The feature map based on PCA for each anomaly level when facial visual and thermal images were used simultaneously is shown in Fig. 6. Figure 6 presents the image of the first principal component from PCA; the most characteristic feature is the bright area. For levels 1 and 2, which had lower levels of anomaly, features were observed around the eyes and lips. Levels 3 and 4, which had the highest levels of anomaly, demonstrated common features at the eye socket and sides of the nose. The face is lined with capillaries. Particularly, there are arteries on the sides of the nose and inner corner of eye. It has also been suggested that the sides of the nose are more susceptible to hemodynamic effects when the level of anomaly is higher because the skin here is thinner than that of the cheeks and other parts of the body. Based on these results and the results shown in Sect. 5.1, there may be a relationship between subjective health feelings and facial images, as the sides of the eyes and nose are important sites for detecting poor physical conditions when anomaly levels are high.

6 Conclusion

This study experimentally investigated whether there is an association between interday subjective health feelings and facial images.
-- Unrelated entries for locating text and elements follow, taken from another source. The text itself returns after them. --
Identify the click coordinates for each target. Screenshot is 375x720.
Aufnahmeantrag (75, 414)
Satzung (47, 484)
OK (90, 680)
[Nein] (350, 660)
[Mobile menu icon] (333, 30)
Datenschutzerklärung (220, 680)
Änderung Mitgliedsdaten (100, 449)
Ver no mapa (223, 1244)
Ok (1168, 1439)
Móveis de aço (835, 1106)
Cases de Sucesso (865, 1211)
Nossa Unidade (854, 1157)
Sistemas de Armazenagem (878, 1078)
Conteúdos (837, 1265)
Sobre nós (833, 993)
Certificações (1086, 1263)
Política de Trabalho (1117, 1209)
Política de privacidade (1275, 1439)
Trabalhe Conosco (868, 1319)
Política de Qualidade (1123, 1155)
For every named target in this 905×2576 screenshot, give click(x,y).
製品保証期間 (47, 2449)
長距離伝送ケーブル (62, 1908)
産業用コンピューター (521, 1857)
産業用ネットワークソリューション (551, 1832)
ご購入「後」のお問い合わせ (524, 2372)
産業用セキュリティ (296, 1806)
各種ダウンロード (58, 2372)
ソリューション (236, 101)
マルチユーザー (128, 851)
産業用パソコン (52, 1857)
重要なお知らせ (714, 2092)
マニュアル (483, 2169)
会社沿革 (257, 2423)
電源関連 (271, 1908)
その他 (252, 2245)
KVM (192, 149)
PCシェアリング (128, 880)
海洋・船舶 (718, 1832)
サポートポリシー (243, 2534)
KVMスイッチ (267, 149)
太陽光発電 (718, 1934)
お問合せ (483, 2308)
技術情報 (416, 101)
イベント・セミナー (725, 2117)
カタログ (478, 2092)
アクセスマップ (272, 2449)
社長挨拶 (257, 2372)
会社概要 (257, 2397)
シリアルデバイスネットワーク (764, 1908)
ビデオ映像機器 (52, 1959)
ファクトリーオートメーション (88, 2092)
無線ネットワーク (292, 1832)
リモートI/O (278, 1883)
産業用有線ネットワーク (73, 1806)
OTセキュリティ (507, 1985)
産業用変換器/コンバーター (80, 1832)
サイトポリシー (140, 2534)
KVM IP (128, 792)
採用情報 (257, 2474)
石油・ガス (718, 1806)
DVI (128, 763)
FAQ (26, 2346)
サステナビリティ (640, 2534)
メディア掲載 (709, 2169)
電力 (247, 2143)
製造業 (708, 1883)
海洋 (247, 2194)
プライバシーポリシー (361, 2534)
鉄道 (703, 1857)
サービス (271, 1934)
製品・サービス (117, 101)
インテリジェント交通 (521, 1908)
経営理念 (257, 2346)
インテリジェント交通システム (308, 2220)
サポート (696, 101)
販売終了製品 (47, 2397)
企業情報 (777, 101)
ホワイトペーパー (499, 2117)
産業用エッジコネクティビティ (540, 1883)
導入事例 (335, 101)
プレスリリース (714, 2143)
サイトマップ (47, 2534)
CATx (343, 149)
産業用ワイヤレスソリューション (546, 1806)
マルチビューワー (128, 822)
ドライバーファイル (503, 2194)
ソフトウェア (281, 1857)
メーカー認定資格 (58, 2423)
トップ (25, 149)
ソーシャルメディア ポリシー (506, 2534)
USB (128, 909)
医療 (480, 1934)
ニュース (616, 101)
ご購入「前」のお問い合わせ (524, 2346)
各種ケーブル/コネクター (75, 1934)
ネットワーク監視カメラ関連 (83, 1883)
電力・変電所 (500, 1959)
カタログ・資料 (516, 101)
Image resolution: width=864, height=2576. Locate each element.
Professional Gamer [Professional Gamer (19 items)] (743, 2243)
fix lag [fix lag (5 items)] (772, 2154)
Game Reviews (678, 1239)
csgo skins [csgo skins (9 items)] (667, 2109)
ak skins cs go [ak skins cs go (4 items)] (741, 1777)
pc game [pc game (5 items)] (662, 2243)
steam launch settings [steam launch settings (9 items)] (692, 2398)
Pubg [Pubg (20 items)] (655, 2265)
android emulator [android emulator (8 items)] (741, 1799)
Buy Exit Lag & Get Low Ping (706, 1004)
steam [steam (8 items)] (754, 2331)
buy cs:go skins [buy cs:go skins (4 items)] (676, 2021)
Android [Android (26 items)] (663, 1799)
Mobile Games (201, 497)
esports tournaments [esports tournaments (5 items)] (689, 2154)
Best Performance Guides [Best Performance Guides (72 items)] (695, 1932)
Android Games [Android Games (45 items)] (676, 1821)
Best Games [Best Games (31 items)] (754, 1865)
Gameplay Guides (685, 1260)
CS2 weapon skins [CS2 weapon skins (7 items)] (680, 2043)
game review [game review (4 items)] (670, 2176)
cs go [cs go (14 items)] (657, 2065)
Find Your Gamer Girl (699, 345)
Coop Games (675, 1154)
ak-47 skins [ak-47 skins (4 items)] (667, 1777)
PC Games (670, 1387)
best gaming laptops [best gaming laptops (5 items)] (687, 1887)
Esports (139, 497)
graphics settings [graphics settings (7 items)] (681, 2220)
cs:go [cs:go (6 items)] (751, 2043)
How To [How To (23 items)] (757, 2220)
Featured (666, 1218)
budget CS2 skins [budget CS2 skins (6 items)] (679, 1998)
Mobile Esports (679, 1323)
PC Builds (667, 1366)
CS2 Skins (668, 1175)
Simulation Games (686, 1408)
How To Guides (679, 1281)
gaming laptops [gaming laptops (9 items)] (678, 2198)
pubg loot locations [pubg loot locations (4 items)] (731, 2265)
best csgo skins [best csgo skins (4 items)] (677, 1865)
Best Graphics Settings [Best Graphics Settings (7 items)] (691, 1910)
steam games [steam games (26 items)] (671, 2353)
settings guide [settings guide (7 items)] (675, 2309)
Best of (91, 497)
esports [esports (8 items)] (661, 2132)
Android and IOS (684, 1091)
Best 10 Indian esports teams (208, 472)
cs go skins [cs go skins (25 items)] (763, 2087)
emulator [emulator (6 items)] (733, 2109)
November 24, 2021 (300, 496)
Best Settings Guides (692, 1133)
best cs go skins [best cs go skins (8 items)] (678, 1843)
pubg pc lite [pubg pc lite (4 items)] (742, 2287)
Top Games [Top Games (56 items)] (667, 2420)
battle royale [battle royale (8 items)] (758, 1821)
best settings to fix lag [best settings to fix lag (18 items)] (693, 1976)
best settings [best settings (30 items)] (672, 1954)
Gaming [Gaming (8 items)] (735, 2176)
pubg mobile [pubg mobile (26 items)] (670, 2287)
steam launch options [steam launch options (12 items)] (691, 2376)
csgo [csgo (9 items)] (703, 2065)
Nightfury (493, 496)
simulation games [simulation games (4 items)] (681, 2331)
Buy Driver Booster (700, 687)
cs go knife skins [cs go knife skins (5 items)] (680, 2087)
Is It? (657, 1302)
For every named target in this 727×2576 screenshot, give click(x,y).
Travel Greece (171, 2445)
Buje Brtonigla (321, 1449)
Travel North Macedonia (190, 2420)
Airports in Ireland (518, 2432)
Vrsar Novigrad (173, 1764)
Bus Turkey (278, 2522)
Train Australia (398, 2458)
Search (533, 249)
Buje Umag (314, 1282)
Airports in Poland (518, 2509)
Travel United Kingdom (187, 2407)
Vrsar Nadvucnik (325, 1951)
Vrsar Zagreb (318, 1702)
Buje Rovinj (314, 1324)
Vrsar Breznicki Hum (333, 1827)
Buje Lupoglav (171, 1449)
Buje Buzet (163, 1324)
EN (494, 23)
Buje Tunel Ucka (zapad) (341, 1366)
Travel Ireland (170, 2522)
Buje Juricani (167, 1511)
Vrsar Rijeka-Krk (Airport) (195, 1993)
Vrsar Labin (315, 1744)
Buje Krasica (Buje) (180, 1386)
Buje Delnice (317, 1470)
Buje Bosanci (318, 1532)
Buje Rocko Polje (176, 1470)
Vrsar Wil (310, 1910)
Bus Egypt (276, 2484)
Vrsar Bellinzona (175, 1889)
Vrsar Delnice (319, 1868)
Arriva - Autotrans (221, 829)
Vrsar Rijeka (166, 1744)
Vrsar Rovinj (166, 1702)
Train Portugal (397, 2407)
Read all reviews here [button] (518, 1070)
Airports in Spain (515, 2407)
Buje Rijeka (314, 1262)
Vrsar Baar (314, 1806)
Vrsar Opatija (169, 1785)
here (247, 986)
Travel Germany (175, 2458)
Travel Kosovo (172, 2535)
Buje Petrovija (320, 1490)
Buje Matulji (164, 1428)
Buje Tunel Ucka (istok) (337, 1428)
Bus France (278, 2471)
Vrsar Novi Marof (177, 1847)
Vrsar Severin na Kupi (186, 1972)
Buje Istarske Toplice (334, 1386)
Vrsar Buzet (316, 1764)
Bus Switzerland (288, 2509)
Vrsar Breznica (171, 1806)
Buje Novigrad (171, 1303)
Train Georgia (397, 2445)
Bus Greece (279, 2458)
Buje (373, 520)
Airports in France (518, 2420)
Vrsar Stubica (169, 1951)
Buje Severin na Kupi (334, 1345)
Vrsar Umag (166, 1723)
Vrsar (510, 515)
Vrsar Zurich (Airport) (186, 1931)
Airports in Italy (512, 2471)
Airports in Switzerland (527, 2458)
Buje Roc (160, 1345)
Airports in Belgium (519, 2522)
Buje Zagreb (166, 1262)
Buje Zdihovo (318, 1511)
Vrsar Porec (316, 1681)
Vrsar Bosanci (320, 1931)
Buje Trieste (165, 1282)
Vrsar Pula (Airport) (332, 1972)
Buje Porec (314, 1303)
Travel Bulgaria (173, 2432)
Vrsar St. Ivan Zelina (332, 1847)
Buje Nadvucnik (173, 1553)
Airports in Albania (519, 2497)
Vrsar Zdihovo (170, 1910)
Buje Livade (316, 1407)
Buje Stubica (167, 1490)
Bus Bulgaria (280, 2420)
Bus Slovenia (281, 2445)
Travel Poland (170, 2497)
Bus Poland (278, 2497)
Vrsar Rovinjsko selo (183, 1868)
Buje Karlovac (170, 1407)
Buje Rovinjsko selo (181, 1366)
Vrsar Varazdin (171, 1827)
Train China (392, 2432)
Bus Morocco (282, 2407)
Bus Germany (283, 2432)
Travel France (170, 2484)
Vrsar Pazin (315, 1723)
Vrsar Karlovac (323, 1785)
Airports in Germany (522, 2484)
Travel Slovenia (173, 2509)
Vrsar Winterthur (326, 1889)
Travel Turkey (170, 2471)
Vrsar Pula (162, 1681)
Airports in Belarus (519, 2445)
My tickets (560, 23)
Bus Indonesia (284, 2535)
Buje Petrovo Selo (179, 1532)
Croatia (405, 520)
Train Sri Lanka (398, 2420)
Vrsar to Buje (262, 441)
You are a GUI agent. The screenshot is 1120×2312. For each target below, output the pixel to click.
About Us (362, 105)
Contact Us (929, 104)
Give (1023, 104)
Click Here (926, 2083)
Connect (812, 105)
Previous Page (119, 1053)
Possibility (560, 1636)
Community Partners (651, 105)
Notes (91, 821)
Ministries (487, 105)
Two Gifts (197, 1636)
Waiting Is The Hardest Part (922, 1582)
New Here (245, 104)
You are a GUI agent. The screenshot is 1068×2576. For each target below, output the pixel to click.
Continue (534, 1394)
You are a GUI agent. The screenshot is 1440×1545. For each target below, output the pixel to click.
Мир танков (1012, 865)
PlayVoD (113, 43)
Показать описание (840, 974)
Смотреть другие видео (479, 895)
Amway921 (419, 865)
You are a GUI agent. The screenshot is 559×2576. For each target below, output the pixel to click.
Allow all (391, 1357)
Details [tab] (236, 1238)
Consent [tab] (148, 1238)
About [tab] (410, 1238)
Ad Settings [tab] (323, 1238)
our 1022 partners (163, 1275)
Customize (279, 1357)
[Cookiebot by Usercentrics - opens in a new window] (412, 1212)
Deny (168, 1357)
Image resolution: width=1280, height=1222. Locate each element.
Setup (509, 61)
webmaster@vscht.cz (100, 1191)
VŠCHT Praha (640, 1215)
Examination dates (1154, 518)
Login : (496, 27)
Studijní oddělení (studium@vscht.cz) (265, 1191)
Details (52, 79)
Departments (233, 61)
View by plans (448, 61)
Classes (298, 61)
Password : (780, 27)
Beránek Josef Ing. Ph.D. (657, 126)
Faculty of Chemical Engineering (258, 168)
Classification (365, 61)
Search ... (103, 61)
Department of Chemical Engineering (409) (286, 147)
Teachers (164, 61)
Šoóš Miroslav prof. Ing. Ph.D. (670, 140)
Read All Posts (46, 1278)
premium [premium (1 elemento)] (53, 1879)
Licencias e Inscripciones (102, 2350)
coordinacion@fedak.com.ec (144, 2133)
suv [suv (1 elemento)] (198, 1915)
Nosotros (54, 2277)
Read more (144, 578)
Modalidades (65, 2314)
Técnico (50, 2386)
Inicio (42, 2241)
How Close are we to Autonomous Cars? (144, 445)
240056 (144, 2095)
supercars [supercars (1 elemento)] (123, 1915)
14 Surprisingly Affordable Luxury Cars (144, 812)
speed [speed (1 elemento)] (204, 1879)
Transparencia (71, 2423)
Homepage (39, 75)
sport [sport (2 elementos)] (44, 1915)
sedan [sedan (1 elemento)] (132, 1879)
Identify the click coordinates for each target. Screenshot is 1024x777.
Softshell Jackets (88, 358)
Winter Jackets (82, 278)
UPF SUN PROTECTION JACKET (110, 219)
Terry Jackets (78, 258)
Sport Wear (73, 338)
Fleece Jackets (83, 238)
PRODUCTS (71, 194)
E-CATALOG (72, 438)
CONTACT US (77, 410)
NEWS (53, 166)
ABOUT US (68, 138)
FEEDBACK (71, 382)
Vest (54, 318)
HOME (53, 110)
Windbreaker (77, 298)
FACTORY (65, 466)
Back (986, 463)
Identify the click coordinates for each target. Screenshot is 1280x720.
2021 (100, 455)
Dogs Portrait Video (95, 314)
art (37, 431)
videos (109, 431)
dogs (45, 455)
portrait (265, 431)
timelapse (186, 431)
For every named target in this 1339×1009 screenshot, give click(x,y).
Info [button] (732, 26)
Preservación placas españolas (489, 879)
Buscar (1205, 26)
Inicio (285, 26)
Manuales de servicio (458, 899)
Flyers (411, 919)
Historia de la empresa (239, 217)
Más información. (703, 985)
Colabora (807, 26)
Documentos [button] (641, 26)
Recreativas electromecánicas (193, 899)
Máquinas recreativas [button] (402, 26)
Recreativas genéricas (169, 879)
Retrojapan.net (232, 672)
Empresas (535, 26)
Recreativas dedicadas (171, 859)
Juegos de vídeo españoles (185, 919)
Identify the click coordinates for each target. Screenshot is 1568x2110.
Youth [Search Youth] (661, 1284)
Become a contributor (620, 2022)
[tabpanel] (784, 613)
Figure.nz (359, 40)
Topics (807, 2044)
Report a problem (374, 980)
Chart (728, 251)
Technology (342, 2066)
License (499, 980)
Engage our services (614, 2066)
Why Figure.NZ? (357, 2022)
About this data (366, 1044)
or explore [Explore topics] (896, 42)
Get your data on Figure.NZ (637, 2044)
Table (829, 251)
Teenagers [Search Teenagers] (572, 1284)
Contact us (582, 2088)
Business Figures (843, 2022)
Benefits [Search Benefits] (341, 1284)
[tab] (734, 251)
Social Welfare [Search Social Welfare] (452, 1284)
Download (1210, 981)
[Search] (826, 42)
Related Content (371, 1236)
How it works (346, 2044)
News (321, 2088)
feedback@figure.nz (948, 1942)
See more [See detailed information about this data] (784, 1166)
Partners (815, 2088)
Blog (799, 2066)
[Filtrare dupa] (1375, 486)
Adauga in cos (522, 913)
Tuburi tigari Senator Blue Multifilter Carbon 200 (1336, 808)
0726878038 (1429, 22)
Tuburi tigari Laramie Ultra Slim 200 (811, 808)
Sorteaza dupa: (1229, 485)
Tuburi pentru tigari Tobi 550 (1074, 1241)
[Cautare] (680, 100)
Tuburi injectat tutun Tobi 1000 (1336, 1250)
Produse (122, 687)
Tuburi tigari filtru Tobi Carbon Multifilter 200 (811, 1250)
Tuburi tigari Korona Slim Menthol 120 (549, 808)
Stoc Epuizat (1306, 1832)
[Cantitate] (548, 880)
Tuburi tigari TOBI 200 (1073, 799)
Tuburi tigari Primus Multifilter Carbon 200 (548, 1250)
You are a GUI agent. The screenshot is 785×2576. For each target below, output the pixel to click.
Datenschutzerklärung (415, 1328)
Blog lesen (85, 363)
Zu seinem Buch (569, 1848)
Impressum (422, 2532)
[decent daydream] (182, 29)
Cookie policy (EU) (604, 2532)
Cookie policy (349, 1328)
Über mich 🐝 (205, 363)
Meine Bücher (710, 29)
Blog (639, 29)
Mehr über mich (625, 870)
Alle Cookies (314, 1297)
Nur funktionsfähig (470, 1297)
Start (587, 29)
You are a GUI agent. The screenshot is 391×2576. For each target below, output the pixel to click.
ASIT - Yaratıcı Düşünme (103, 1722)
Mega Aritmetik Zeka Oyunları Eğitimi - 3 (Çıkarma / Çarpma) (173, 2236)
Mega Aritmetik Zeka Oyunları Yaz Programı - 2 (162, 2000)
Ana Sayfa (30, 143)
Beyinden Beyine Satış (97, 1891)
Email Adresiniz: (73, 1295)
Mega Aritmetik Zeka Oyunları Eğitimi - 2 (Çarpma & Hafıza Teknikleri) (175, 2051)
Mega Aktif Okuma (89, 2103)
At higher levels of anomaly, the combination of facial visible and thermal images resulted in the classification of subjective health feelings with moderate accuracy. Moreover, the inner corner of eye and sides of the nose were extracted as features in the facial regions of interest that may be related to subjective health feelings. This suggests that there may be a relationship between interday subjective health feelings and facial images. In the future, the authors plan to further improve the accuracy by tuning hyperparameters, analyzing questionnaire data related to physical conditions, and considering practical applications in daily life.